Copy out the lines of all the records below word for word, leaving out the pictures.
** start Record set **
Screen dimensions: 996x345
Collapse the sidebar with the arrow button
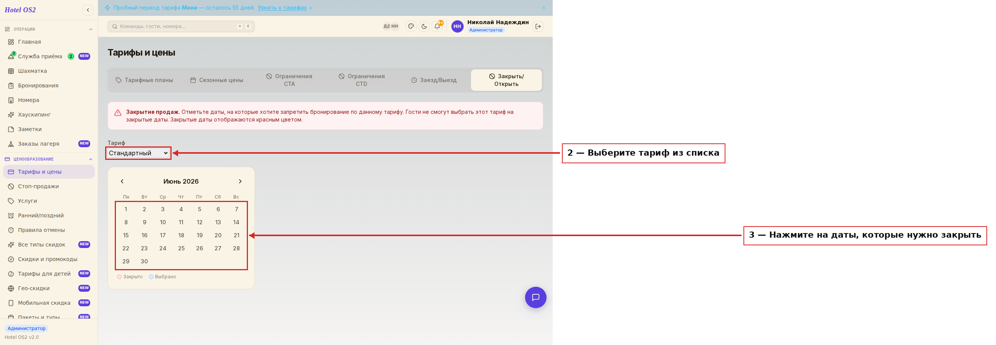pyautogui.click(x=88, y=10)
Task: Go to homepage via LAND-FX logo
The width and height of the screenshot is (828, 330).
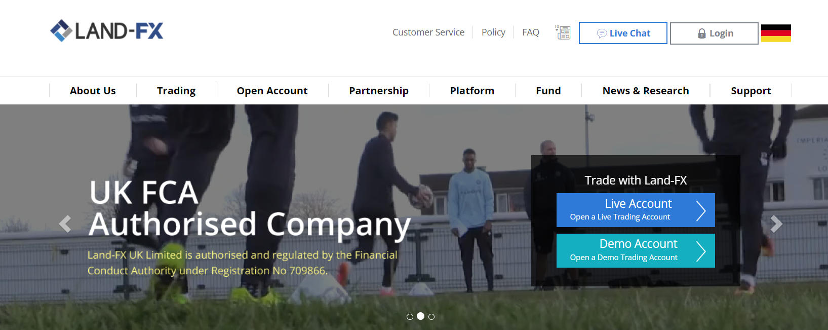Action: pos(107,31)
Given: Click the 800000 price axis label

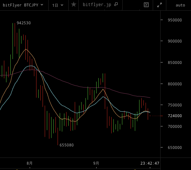Looking at the screenshot, I should pyautogui.click(x=175, y=84).
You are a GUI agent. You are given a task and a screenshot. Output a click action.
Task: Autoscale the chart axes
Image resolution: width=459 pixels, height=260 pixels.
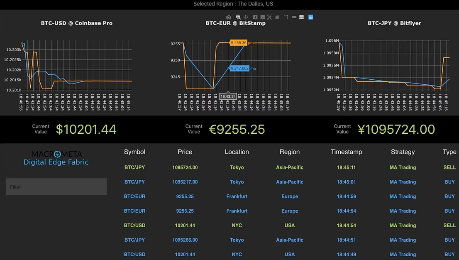(x=269, y=17)
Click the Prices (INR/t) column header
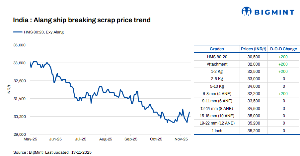 click(x=254, y=49)
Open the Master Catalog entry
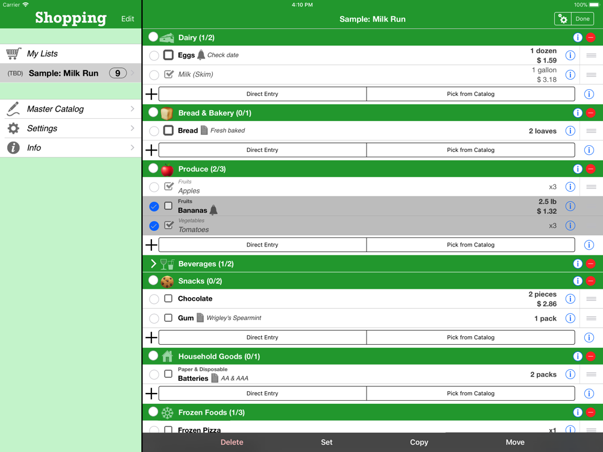The width and height of the screenshot is (603, 452). point(71,109)
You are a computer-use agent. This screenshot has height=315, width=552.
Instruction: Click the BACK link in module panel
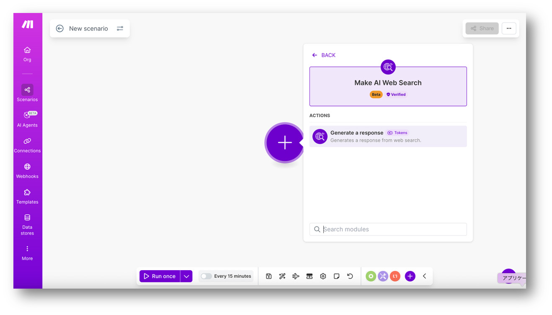(324, 55)
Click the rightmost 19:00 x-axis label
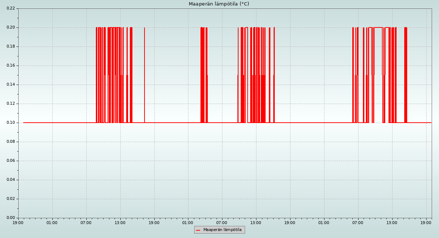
** end Record set **
_Task response_
Screen dimensions: 996x345
Collapse the sidebar with the arrow button
pyautogui.click(x=88, y=10)
Task: Go to homepage via LAND-FX logo
The width and height of the screenshot is (828, 330).
Action: pos(107,31)
Given: Click the 800000 price axis label

Looking at the screenshot, I should pyautogui.click(x=175, y=84).
You are a GUI agent. You are given a task and a screenshot. Output a click action.
Task: Autoscale the chart axes
Image resolution: width=459 pixels, height=260 pixels.
(x=269, y=17)
Click the Prices (INR/t) column header
 click(x=254, y=49)
Open the Master Catalog entry
The width and height of the screenshot is (603, 452). point(71,109)
You are a computer-use agent. This screenshot has height=315, width=552.
Instruction: Click the BACK link in module panel
(324, 55)
Click the rightmost 19:00 x-axis label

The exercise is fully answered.